• **ЗАДАЧИ ДЛЯ РЕШЕНИЯ**:
#1 В университетах каких городов Олег Лекманов читал лекции как приглашенный профессор, согласно фрагменту об Олеге Лекманове?
#2 Переведите на английский язык предложение из фрагмента об Олеге Лекманове: «И стал для российских университетов персоной нон-грата из-за того, что не посчитал нужным скрывать свои взгляды на происходящее в российском обществе».
#3 Продолжите фрагмент об Олеге Лекманове, начав сразу после его последней фразы.

Филологический профессионализм в соединении с увлекательностью — примета его текстов об Осипе Мандельштаме, Венедикте Ерофееве и многих других писателях ХХ века. В качестве приглашенного профессора Олег Лекманов читал лекции в университетах Тарту, Оксфорда, Эдинбурга, Хельсинки, Падуи, Загреба. Был профессором факультета журналистики МГУ, факультета филологии Высшей школы экономики. И стал для российских университетов персоной нон-грата из-за того, что не посчитал нужным скрывать свои взгляды на происходящее в российском обществе.
— Вы начали заниматься творчеством Осипа Мандельштама в студенческие годы, и с тех пор этот автор никогда не уходил из круга вашего внимания. Почему именно он?

• **ИЗВЛЕЧЕННЫЕ СТРОКИ**:
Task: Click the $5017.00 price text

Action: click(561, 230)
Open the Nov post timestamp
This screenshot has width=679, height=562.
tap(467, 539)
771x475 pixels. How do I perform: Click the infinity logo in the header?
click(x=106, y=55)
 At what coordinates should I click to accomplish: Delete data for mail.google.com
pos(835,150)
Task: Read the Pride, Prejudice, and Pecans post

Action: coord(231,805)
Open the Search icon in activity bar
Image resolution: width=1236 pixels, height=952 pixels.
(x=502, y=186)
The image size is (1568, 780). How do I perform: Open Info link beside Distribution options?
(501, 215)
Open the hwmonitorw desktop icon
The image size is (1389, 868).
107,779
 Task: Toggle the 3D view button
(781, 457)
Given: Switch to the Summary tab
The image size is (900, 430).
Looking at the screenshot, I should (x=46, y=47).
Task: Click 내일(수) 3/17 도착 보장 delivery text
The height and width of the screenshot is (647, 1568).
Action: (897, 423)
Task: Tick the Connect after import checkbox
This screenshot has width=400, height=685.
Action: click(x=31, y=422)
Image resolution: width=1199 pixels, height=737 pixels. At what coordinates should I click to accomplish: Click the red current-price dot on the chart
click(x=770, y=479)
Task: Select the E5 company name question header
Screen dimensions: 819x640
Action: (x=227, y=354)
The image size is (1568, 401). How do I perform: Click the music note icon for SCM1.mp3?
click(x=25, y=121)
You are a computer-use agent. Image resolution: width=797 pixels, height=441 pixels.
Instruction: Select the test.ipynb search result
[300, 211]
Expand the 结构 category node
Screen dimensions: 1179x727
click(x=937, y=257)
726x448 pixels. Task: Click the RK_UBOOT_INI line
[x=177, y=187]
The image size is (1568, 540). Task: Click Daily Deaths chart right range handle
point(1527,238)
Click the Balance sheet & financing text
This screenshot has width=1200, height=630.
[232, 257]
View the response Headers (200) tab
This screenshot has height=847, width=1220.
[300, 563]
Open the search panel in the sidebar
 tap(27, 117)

• **ИТОГОВЫЕ ОТВЕТЫ**:
#1 Тарту, Оксфорда, Эдинбурга, Хельсинки, Падуи и Загреба.

#2 And he became persona non grata for Russian universities because he did not consider it necessary to hide his views on what is happening in Russian society.

#3
— Впервые я познакомился с поэзией Мандельштама в конце 1970-х, в возрасте десяти лет. Тогда папа принес домой ужасно перефотографированный том его американского собрания сочинений и строго сказал: «Тебе — нельзя!» Ну, я, конечно, едва родители ушли из дома, к этим листочкам припал, нашел стихотворение «Мы живем, под собою не чуя страны…» и переписал его в тоненькую тетрадь своим «особым» шифром (строки задом наперед), а затем выучил наизусть. С этого времени я начал искать в советских книгах и журналах все, что попадалось про Мандельштама (мемуары Олеши, Катаева, Каверина и т. д.). На втором курсе, когда учился на филфаке Московского государственного педагогического института (МГПИ), решил писать курсовую про «детскость» мандельштамовской поэзии, и мой тогдашний научный руководитель В. Б. Черкасский согласился: «Давайте попробуем, хотя вы меня подставляете». А это был уже 1987 год. Диплом в 1991 году тоже писал про Мандельштама у замечательного пушкиниста и моего старшего друга Олега Анатольевича Проскурина. И после этого Мандельштам меня уже никогда не отпускал. Ответ на ваш вопрос простой: Мандельштам — самый мой любимый поэт ХХ века. Именно любимый, а не «лучший», потому что в ту же эпоху и позже писали Блок, Пастернак, Цветаева, Кузмин, Ахматова, Ходасевич, Хлебников, Заболоцкий, Николай Олейников, Бродский — вот мой список лучших, а у кого-нибудь другого он может быть совершенно иным.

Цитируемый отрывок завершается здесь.